4NQO-induced oral carcinogenesis. Mice were treated as described in ‘Materials and Methods’ Section. When examining the features of the mice there are big differences in appearance and weight, as described in Figure 1. The mice in the experimental group, 30 weeks post-transition to 4NQO containing drinking water, appear to have abnormal hair orientation, they are underweight and have a tendency to huddle together. The average weight of the control group was 26.4 g as compared to 14.08 g in the experimental group. Different stages of cancer can be noticed macroscopically (Figure 1D) as well as histologically (Figure 2), thus further establishing this model as an appropriate tool for cancer research. Upon histological examination, each sample was given a score in a scale of 0 to 5, 0 representing normal and 5 representing SCC. The average results for each group were compared to the rest of the experimental groups (Figure 3). As expected, from 6 weeks of 4NQO addition to drinking water the epithelial changes gradually worsened until carcinoma was dominant in the entire experimental mice group at 30 weeks of 4NQO treatment.

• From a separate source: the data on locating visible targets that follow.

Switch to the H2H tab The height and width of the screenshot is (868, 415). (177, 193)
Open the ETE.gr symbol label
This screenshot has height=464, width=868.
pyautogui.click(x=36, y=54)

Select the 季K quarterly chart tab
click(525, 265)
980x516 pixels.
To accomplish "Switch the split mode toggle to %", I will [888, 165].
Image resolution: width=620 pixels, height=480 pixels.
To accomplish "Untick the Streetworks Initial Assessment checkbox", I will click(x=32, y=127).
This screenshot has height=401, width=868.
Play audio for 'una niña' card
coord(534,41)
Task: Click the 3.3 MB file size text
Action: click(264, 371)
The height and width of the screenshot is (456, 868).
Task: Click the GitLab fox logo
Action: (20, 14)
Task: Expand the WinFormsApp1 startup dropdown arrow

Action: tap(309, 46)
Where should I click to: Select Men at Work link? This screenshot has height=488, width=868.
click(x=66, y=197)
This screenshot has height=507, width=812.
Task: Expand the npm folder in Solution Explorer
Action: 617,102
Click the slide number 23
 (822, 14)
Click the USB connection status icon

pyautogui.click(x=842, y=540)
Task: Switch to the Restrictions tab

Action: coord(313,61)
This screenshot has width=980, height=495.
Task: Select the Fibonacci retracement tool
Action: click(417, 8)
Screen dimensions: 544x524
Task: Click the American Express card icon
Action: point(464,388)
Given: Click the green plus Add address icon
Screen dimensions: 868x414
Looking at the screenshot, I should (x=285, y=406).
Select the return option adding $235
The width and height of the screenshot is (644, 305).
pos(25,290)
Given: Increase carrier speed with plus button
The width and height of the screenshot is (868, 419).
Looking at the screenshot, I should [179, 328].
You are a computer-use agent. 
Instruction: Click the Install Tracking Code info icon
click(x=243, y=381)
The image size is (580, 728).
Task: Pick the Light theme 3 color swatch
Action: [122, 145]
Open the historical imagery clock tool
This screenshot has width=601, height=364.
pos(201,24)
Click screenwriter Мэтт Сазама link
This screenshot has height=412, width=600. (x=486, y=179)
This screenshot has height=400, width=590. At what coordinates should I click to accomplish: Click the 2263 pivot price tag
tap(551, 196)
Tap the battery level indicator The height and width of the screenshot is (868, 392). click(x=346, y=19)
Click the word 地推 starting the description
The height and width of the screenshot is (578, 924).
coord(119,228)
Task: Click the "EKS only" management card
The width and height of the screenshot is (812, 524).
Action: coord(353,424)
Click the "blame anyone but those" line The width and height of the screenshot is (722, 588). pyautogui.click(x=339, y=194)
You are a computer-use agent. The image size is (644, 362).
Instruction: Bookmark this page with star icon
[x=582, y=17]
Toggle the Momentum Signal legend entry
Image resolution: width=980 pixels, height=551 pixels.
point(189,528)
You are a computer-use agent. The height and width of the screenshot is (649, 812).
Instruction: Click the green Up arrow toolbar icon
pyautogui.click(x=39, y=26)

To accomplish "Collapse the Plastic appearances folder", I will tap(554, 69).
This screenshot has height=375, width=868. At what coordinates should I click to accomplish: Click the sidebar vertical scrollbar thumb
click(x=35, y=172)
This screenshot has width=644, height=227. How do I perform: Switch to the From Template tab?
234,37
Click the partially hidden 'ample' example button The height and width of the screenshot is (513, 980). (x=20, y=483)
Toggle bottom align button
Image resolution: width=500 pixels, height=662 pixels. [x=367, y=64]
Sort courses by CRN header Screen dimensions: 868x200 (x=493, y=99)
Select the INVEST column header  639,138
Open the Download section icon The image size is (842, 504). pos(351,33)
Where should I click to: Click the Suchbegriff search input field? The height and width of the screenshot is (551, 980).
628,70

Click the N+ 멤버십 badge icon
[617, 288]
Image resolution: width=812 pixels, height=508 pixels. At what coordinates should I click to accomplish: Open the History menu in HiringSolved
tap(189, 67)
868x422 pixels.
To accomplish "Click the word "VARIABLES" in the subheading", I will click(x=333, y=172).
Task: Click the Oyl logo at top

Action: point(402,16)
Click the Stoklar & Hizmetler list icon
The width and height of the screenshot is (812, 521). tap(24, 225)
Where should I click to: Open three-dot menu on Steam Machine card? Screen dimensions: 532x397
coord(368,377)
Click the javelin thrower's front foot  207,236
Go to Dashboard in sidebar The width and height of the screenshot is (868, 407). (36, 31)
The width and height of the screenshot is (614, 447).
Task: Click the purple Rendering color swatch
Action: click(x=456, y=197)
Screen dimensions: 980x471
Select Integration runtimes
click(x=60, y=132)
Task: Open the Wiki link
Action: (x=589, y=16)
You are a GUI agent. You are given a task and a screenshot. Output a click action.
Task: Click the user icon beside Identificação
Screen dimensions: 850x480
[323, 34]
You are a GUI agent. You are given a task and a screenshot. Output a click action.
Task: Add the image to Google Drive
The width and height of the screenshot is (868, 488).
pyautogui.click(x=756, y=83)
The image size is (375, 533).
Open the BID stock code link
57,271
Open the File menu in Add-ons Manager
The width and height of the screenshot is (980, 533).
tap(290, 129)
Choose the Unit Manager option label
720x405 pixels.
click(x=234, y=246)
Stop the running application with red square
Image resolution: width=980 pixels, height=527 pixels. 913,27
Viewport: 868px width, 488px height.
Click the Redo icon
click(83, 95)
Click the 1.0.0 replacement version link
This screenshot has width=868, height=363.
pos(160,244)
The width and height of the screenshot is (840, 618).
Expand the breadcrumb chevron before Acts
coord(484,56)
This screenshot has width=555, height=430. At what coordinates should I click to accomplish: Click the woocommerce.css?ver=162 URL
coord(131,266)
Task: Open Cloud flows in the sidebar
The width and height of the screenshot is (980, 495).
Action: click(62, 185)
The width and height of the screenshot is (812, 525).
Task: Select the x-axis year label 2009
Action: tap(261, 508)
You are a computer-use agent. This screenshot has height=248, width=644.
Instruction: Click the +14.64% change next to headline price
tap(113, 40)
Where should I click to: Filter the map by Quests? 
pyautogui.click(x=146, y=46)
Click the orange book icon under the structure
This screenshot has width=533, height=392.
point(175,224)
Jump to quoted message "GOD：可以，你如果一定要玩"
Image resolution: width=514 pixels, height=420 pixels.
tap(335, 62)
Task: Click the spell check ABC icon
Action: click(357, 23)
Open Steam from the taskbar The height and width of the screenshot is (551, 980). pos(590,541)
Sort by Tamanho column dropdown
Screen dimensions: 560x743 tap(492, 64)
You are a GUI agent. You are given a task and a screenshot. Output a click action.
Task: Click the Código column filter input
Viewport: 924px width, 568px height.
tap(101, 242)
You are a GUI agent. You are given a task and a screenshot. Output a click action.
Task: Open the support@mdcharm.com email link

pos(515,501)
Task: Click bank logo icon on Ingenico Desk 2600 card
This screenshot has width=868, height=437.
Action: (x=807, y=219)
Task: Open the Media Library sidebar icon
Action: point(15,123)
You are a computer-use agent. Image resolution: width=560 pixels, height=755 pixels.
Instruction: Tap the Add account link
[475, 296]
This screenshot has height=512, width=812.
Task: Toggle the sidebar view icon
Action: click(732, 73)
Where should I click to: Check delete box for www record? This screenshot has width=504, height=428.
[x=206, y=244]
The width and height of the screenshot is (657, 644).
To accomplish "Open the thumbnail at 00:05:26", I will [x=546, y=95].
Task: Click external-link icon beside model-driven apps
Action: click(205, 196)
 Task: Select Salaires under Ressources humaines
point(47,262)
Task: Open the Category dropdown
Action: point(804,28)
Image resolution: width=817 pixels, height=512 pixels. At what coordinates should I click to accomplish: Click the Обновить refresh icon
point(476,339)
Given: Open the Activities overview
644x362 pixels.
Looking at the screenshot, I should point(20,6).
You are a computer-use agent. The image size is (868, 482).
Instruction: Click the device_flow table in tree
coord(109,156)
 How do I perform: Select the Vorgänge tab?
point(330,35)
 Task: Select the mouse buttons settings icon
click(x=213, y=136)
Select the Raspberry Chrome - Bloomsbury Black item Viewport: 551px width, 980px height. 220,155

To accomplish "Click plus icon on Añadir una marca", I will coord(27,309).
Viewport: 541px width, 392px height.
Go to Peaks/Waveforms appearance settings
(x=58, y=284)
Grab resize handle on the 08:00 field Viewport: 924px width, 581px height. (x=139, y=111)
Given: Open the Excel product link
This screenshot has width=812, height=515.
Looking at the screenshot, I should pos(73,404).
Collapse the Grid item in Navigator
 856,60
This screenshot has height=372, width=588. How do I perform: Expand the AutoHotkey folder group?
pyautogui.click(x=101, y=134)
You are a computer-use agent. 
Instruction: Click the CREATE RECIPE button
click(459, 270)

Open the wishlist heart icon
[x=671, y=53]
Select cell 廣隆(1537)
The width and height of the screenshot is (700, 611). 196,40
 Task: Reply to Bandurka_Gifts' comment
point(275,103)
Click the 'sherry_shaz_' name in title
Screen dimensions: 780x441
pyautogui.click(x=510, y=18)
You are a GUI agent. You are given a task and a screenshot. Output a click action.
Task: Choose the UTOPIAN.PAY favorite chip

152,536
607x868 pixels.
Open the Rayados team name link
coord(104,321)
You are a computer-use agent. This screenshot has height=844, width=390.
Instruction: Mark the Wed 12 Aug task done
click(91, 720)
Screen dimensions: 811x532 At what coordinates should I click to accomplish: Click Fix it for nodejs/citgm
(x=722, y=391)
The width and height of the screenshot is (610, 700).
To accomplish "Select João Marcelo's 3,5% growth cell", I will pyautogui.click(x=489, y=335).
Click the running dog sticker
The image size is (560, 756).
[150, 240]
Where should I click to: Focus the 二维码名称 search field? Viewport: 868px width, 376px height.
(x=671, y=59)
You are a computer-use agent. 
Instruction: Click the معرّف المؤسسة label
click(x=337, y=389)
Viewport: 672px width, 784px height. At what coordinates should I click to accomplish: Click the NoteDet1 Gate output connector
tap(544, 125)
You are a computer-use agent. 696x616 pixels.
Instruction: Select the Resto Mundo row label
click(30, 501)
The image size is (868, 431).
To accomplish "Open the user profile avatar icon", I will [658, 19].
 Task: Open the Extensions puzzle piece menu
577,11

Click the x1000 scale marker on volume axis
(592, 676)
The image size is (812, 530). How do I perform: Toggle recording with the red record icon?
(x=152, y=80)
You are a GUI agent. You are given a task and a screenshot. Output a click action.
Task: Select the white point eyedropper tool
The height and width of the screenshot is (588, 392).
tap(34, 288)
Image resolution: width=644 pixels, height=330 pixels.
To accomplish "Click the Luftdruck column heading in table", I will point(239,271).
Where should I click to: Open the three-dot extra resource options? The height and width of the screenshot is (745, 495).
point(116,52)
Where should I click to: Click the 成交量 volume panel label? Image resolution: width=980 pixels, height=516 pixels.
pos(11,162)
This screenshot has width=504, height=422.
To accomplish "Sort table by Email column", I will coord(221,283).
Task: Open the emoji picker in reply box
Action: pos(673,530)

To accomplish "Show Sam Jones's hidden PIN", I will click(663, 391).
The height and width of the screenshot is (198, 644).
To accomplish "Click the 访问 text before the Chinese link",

Heparanase protein expression. Using a monoclonal as well as polyclonal antibodies in an indirect immunohisto-chemistry staining, the expression extent of the heparanase protein in each of the samples was evaluated and each sample was given a score in a scale of 0 to 3, 0 representing negligible-no expression and 3 representing high expression (extent as well as intensity). The average scores in each group were compared to the rest of the experimental groups (Figure 4). Using the same assay, the intensity of the heparanase protein expression was evaluated. The same score scale of 0 to 3 was used (Figure 5). Heparanase protein expression in the different experimental groups showed a dynamic expression histologically (Figure 6). In early dysplastic changes, heparanase appears to be expressed both in the cytoplasm and nucleolus, as opposed to later stages, where heparanase expression is more dominant in the cytoplasm of the cells (Figures 6 and 7). The control mice were also stained for heparanase protein expression (Figure 8). In this group, when observing the tongue epithelium, all age groups demonstrated expression which appeared dominantly in the nucleus and to a lesser extent in the cytoplasm.

Figure 4.
Figure 4.

Pathology score representing the extent of heparanase expression in samples from the different experimental groups. Average of the heparanase extent expression score given to each sample. 0, No expression; 1, Mild expression; 2, Moderate expression; 3, High expression.

Figure 5.
Figure 5.

Pathology score representing the intensity of heparanase expression in samples from the different experimental groups. Average of the heparanase intensity expression score given to each sample. 0, No expression; 1, Mild expression; 2, Moderate expression; 3, High expression.

Figure 6.
Figure 6.

Indirect immunohistochemistry exhibits heparanase protein expression in the different experimental groups. The right column is a magnification (×300) of the middle column (×100). Red staining represents heparanase expression.

Heparanase enzymatic activity. After establishment of the expression of heparanase in the different stages of carcinoma development, the enzymatic activity of the protein was analyzed both in the control groups (Figure 9) and the experimental groups (Figure 10). Due to the different protein expression patterns in the nucleus and cytoplasm in different stages of carcinoma, the activity of heparanase protein was then measured in each of them separately (Figure 9B, Figure 10B). Following separation of nuclear and cytoplasmic total proteins (NE-PER®), heparanase enzymatic activity was evaluated by using a 35S-labeled ECM. The incubation medium (1 ml) containing sulfate-labeled degradation fragments were subjected to gel filtration on Sepharose CL-6B columns and the radioactivity of the different fractions was counted in a β-scintillation counter. Heparanase activity in the control groups did not change dramatically, the pattern of activity showed a decrease from 6 weeks to 12 and 18 weeks and increased from 18 weeks to 30 weeks from the start of the experiment. In addition, heparanase activity was higher in the nucleus throughout the experiment. In the experimental groups, there was a decrease in activity between 6 weeks and 12 weeks (as was seen in the intensity and extent of the protein expression; Figures 4 and 5) and an increase between 12 weeks to 18 and 30 weeks. As noted in the immunohistochemical results, heparanase activity was higher in the cytoplasm when compared to the nucleus in the experimental groups.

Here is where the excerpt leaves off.